Thursday, July 31, 2008

Older By Proxy

Our aging minds work in mysterious ways. I enjoy placing value on people, places, things or scenarios by finding a correlation between that and something... obscure that I can relate to. You, know... how can your younger co-worker even talk "smack" to you when he was born the same year that "Back To The Future" was released in theaters?! The nerve!

That was the obscure correlation today that I made with a new co-worker. Let's face it... when someone is new... you gotta make em feel new. You've gotta jump them in. In the military... its the only way. If someone isn't verbally slamming you, then you know something's wrong.

So, the young Airman began on a weak line of smack-talk that probably took him 5 minutes to rehearse in his head. I could see it cookin'. So's I beckon to another particularly saavy co-worker (one rich in music and movie trivia)...

(It probably woulda sounded something like this...)

"Hey, Mappy... the new fish over here is talkin' smack again. I can't take anything serious coming from the mouth of someone that was born on the same year as Back to the Future. Hey kid... 1.21 jigawatts! Why dont you run along to the clock tower--the Mr. Fusion will never kick in at 88 MPH! Its not like you were going to get any at the "Fish Under the Sea" dance anyway."

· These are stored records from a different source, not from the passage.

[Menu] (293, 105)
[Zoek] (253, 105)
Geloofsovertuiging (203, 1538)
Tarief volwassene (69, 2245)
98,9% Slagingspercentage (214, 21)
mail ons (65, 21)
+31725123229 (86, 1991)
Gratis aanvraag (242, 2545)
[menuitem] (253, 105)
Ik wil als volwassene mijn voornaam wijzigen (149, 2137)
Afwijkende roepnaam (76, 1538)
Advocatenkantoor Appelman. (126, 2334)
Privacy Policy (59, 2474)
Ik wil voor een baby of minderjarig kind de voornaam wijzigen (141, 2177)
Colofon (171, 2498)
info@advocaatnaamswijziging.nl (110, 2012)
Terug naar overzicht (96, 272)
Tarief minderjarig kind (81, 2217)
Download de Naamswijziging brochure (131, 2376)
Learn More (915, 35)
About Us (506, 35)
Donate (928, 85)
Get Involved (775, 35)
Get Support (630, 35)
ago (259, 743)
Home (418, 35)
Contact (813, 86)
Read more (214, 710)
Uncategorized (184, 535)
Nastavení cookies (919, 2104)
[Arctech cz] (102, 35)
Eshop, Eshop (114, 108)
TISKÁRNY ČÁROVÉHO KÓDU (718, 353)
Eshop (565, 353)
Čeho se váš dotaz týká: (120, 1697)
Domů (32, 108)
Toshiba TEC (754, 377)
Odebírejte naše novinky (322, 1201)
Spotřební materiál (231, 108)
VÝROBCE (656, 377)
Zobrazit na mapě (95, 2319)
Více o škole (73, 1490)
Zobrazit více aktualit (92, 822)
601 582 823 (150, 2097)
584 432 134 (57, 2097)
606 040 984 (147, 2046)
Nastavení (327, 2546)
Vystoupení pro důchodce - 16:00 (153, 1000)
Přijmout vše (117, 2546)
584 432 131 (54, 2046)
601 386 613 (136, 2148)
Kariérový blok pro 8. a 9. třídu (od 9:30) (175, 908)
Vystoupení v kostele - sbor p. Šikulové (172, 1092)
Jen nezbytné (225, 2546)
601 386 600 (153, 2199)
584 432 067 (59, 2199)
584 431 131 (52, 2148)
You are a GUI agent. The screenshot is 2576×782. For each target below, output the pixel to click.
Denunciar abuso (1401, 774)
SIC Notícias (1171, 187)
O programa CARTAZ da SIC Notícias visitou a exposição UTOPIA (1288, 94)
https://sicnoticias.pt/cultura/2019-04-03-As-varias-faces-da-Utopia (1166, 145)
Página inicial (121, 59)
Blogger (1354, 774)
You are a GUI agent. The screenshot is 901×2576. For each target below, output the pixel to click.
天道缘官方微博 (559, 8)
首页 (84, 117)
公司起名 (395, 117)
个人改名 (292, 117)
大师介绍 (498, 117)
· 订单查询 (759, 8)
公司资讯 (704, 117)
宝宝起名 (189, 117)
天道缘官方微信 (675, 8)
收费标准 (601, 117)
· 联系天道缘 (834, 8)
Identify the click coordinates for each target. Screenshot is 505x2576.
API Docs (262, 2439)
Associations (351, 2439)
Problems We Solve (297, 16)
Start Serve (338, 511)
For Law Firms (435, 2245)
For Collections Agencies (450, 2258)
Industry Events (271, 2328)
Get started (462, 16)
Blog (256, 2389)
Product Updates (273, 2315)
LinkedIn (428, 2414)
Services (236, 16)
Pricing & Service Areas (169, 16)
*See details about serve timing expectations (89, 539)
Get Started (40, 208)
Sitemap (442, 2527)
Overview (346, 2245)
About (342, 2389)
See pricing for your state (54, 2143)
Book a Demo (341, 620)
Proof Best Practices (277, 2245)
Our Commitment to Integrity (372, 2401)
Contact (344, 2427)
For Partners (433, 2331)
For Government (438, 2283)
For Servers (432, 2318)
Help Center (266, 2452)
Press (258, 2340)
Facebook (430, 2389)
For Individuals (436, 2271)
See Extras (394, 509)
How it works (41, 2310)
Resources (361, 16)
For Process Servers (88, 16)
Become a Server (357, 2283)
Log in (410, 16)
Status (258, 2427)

A tragiclly geeky and accurate demonstration of how someone like me would take you down a peg. Now, Mappy, whom is as just a much a douche bag as me... died laughing. See, fortified in our own inadequacies brought on by missed proms and Magic card collections, lies the the disturbing ability to make "zero" even lower.

Saturday, July 12, 2008

When "long" becomes "too long?"

After spending the last 10 years away from home, I have lost touch with some of the people I grew up with. It is a fact of life that the more experiences you partake, the more variety you expose yourself to. Well, after living in a number of different states, countires and hemispheres, I have met some fantastic people. I love keeping in contact with as many people as possible. I will admit--the idea of social responsibility is a burden. I do my best to include as many people as possible in my life. What happens when when the time grows great between us and we have less in common and less interests between us? What happens when the obligation outweighs the exposure? The presents shipped annualy turn into cards or memos. Eventually, they turn into casualvemails and then quickly into nothing. Sometimes this process skips a few steps and goes from best friend to distant acquaintance way to quickly.

Before getting married, one has to concoct a guest list in accordance with the capacity of the venue they're going to rent. Marisa and I opted to go slightly smaller--in an effort to get the right place. I mean, I would much rather party with my friends in a small blues club as opposed to some less-exciting but larger place--like Walmart.

We just could not invite EVERYONE we knew. She and I both have huge extended families and networks of friends. It would have been highly irresponsible to invite more than the capacity of the venue. Two of the three venues we used ended up being over capacity anyways.

So what about my friends that i havent really spoken to in a few years? I dont love them any less... but I dont have room for them in my daily life. They dont have room for me in theirs. Its understandable. I have heard that some of them may be upset that they didnt recieve an invitation to our wedding. I could make a million excuses or valid reasons for why this happened. I feel badly that some of these friends may feel disrespected or negated. Personally, I spent a lot of money and my wife spent enormous amounts of time putting a lot of this together herself. It was stressful. I had to take steps to ensure that this whole process remained even a marginally positive experience. Weddings-- you know how they are.

I don't know if I should worry that much. Maybe I am blowing a lot of this out of proportion... but perhaps I am not. What am I liable for?

What would you do?

Saturday, July 5, 2008

Are you comfortable?

Hi. My name is Scott. I was born in Portland, Oregon.


In my early 20's, I tried out for the United States Marine Corps. I didn't end up playing any "varsity" sports in high school; but my recruiter assured me that my athletic medicoraty was not a predisignator for my military service. They were right. 3 months later, I lost 43 lbs, learned to shoot, move communicate, command and follow. I became an instrument. I knew this was what I had become. I had forgotten sorrow and grief. I had forgotten fear and jealousy. I did not stutter. I did not falter. I fired straight--very straight. I burned paths through rain, through dust and heat. I burned paths through exhaustions and dehydration. I cried.


No one here has forgotten that I have served. To me, It's no big deal. Sure, its a lot of discomfort at first--but if you play your cards right--its not intolerable. Our freedom is not an accident. Ask the gentlemen that were recently recovered from the Colombian jungle.

Korea, 9/11, Guadalcanal--offensive or defensive. We are here and free because we cannot be taken lightly. Enjoy your prayers and enjoy your porn. Perfect armies will eventually crumble. The good life cannot last too long. Thank those who have fought. Better yet--if you are not too old, go try it for yourself. You just might find yourself fulfilled.